TI-3814, a Tesco self-service checkout machine, has recently been promoted to assistant manager of the St Andrews Tesco location.

The promotion opens doors for culture career opportunities, as well as several other company benefits, including insurance for routine maintenance checkups and a longer lunch break. Installed in 2017, TI-3814 has been an invaluable addition to the St Andrews Tesco, consistently logging the most sales with the a degree of efficiency literally impossible for any human employee to achieve. Accordingly, TI-3814 has been praised as a ‘wunderkind’ by the managerial staff, who remarked that the self-service checkout machine was never late, didn’t take bathroom breaks while on the clock, never received any customer complaints, and only rarely fraternized with other employees on company time.

Several of the human employees working at the St Andrews Tesco who were passed up for the promotion have lodged numerous complaints with the managerial staff. One St Andrews Tesco employee, who wished to remain anonymous, complained that she had not received any degree of recognition, let alone promotion, in her 23 years as an employee at this location. “So what if TI-3814 can work through customers faster? Anyone with the even the slightest degree of professional wherewithal knows that bagging is where the real work of the checkout industry gets done.” While the managerial staff are aware that bagging is not TI-3814’s strongest area of performance, they pointed out that addition of TI-3814 to a higher level position cost them “literally nothing”, and that bagging “wasn’t that hard… most people just do it themselves anyways”. When faced with further human employee opposition, the managerial staff issued a statement stipulating that all employees who are unhappy with decision to promote TI-3814 retain their right to “f**k off to Greggs”.

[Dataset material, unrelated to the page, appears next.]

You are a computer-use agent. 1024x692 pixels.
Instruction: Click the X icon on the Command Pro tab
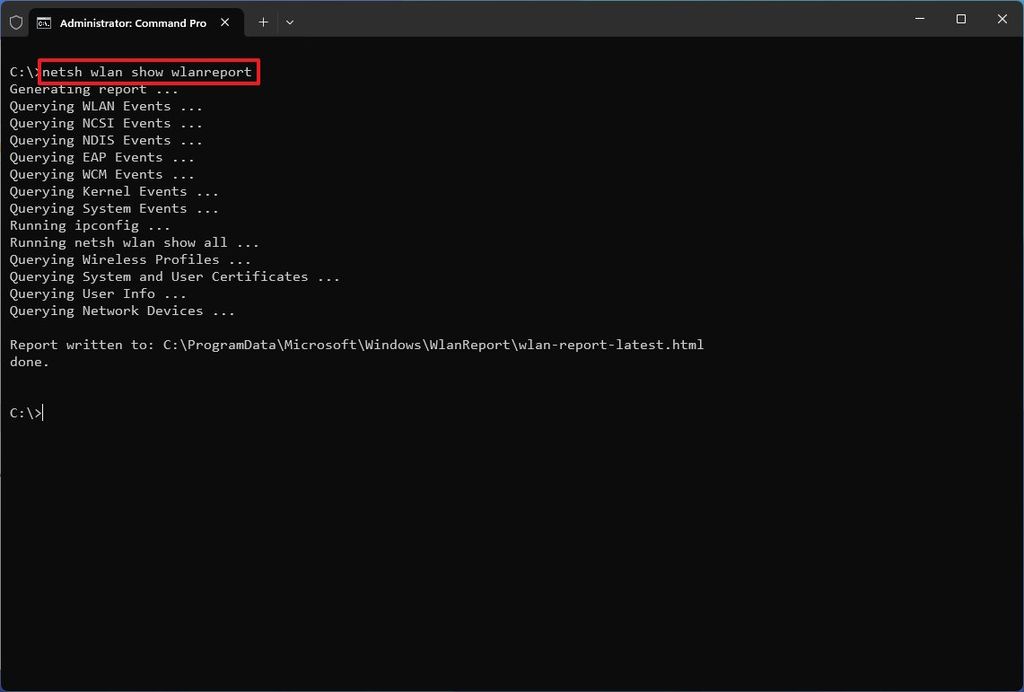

Unfortunately, machine promotions of this nature have not been uncommon in Tesco’s corporate culture in recent years, with self-checkout machines now constituting over 60% of Tesco’s entire base-level UK workforce. While Ti-3814’s new position is still base level, the fact that self-service checkout machines make up roughly 55% of Tesco’s top level Board of  Directors offers TI-3814 a clear path for future career advancement. “There is just no human substitute for the cold and calculating business rationale which these machines bring to the table” said Dave Lewis, Tesco’s CEO and half self-service machine himself, when pressed about the increasingly number of machines filling high level, traditionally human occupied, positions in the company. Mr. Lewis, explained that “their lack of consciousness is what makes them most valuable to Tesco leadership”. Mr. Lewis, clearly upset that he could never truly become full machine, expressed his jealously over the “absence of any kind of moral compass”, which he claimed “allows them to implement policies that most humans simply don’t have the heart to carry out”. Top level self-service checkout machines were the driving force behind the creation and implementation of several time honored Tesco classics, including the invention of Tesco’s frustratingly oxymoronic “Tesco Finest” products, as well as the timelessly racist ‘Oriental’ section.